§ Yapılacak iş
Aşağıdaki Tayvan analizinden, "Daron Acemoğlu –" sözleriyle başlayıp aşağıya doğru "etmek de mümkün." sözlerine kadar uzanan bölümün tamamını hiç değiştirmeden alıntılayın.

§ Verilen metin
● ● ●
A3 Haber

Daron Acemoğlu ile James A. Robinson’dan “Tayvan neden önemli” analizi: Tayvan mı Çinleşecek, Çin mi Tayvanlaşacak?

Daron Acemoğlu ile James A. Robinson’dan “Tayvan neden önemli” analizi: Tayvan mı Çinleşecek, Çin mi Tayvanlaşacak?

Daron Acemoğlu ile James A. Robinson’dan “Tayvan neden önemli” analizi: Tayvan mı Çinleşecek, Çin mi Tayvanlaşacak?
Ağustos 15
14:13 2022

Türk-Amerikalı ekonomist Daron Acemoğlu ile İngiliz ekonomist-siyaset bilimci James A. Robinson, merceklerini son günlerde ısınan ve dünyanın dikkatini çeken Tayvan’a çevirdiler. İki ünlü ekonomist, uluslararası medya kuruluşu Project Syndicate’te “Tayvan neden önemli” başlıklı bir analiz yayımladı. Ayşen Tekşen’in Türkçeleştirdiği analizi, okurlarımızın dikkatine sunuyoruz…

Daron Acemoğlu – James A. Robinson | Çok sayıda Batılı yorumcu, otoriter Çin’in kaçılmaz olarak demokratik Tayvan’ı ele geçireceğini kabul ederek sonunda Komünist Parti (ÇKP) çizgisinin son bulacağını düşünüyor. Tayvan’ın geleceğini günümüz Çin’i çizgisinde görmek yerine Çin’in geleceğinin günümüz Tayvan’ına benzemesini hayal etmek de mümkün.

ABD Sözcüsü Nancy Pelosi’nin manşetlerden inmeyen Tayvan ziyareti Tayvan’ın Çin için ne kadar önemli olduğunu dünyaya hatırlattı. Ama Tayvan demokratik dünya için de önemli olmalıdır.
● ● ●
§ Veri dökümü

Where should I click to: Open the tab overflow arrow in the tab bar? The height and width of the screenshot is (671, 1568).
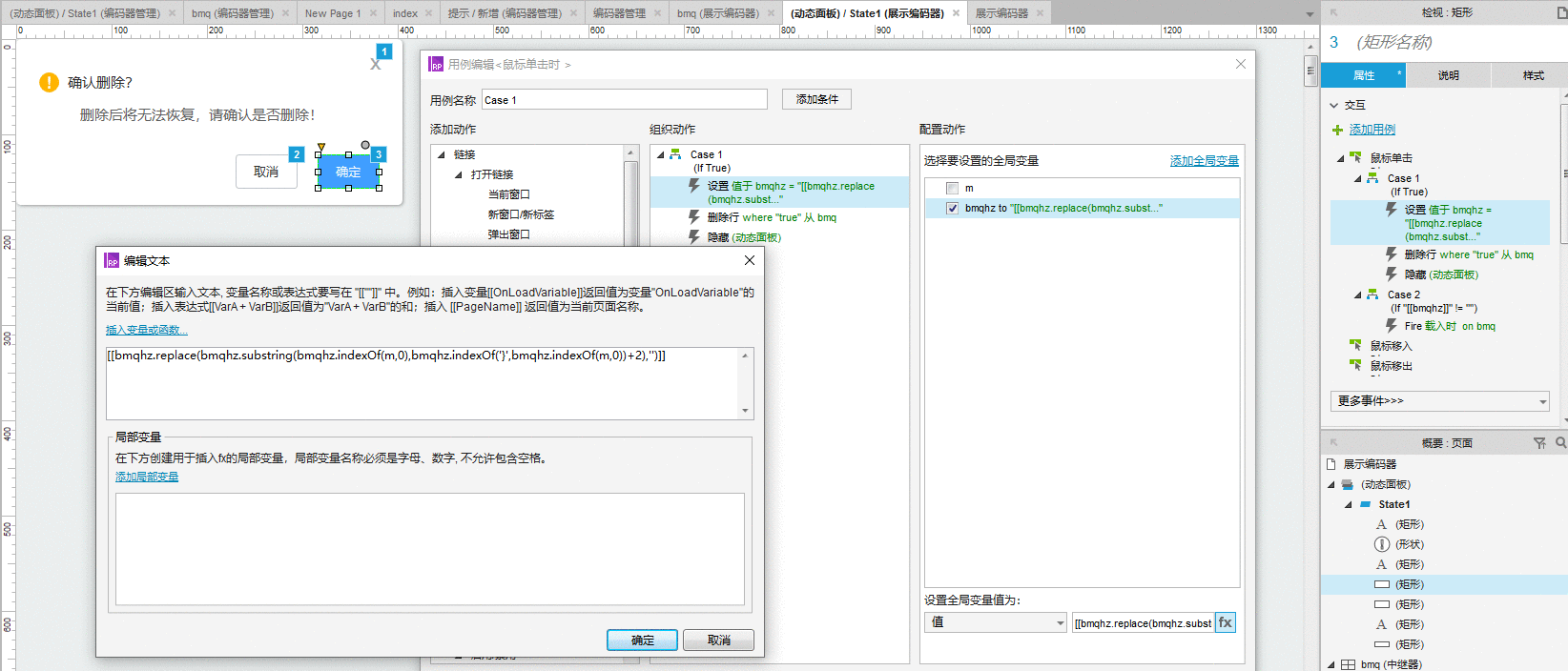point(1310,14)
● ● ●
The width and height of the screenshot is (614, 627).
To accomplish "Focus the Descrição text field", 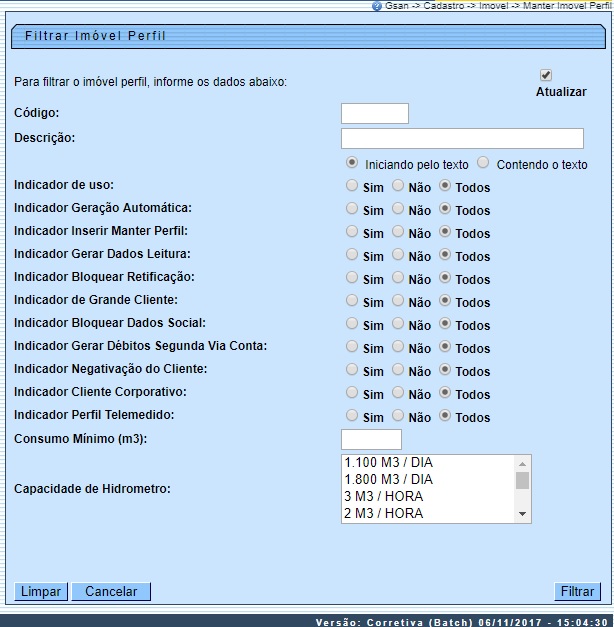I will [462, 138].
● ● ●
§ Yazılı yanıt
Daron Acemoğlu – James A. Robinson | Çok sayıda Batılı yorumcu, otoriter Çin’in kaçılmaz olarak demokratik Tayvan’ı ele geçireceğini kabul ederek sonunda Komünist Parti (ÇKP) çizgisinin son bulacağını düşünüyor. Tayvan’ın geleceğini günümüz Çin’i çizgisinde görmek yerine Çin’in geleceğinin günümüz Tayvan’ına benzemesini hayal etmek de mümkün.